How is your data protected?

We ensure that the personal data we process from you is adequately protected by implementing state of the art technical and organizational measures. Access to our systems is strictly personal and purpose-driven based on a graduated authorization concept, that is, only those of our employees may access the data who require access for the particular processing purposes outlined above.

Who will your data be shared with?

Your personal data may be transferred to other Grünenthal affiliates and may be stored by contracted third parties such as software vendors and IT solution providers. We use Grünenthal proprietary and standard industry solutions to process your data in a safe environment.

We may also share categories of your personal data listed above with certain service providers or third parties such as: IT providers for the purposes of system development and technical support (for example, IQVIA, Salesforce, Veeva or DOMO); auditors and consultants to verify our compliance with external and internal requirements; statutory bodies, law enforcement agencies and litigants, as per a legal reporting requirement or claim. If you consent to participate in (scientific) market research and similar projects, we may share your personal data with contracted parties to carry out such projects.

Furthermore, if you are an investigator (or a member of the site staff) who is interested in participating, or who participates, in Clinical Studies where we are the sponsor, we may transfer your personal data to service providers (such as Contract Research Organizations that provide clinical trial management services to us), entities of the Grünenthal Group of companies, ethics committees, authorities (including via other business partners), external researchers, further third parties who may contribute to the research and development of the medicinal product tested (e.g., by funding clinical trials), or to commercial partners (i) who aim to continue the research and development in case we cease to pursue the study (e.g., for completion of the clinical trial) or (ii) in connection with the whole research and development program being licensed or sold as an asset by us to such commercial partners, in particular to enable them to comply with the statutory documentation requirements applicable to manufacturers or marketing authorization holders.

Grünenthal does not sell personal data to third parties.

Will your personal data be processed outside the European Union (“EU”)?

While our internal servers are located within the EU, some of the third parties referred to above are located outside the EU or the European Economic Area (“EEA”), which means that your data will partly be processed in countries that may have a lower data protection level than European countries.
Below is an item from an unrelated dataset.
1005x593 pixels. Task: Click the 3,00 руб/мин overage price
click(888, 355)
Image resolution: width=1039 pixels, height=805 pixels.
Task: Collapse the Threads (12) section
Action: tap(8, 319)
In such cases, Grünenthal will ensure that a sufficient level of protection is provided for your data, e.g. by concluding specific agreements with these contractual partners and implementing any supplementary measures, if necessary.

What are your data privacy rights?

The following rights are available to you based on applicable privacy laws:

Right to information about personal data on you stored by us
Right to deletion or restriction of processing, unless we can demonstrate compelling legitimate grounds for processing that outweigh your interests, rights and freedoms, or in the event that the processing serves the enforcement, exercise or defence of legal claims
Right to correct your personal data
Right to object to processing on grounds of your own legitimate interest, public interest or our profiling, unless we can demonstrate compelling legitimate grounds which override your interests, rights and freedoms, or that such processing is for the purposes of asserting, exercising or defending legal claims
Right to data portability
Right to complain to a supervisory authority
You may withdraw your consent to the collection, processing and use of your personal data at any time, without affecting the lawfulness of processing based on consent before its withdrawal

If you want to exercise your rights, you can address your request to dataprivacy.de@grunenthal.com or to the corresponding Grünenthal entity.

This Data Privacy Statement was last updated on August 2022.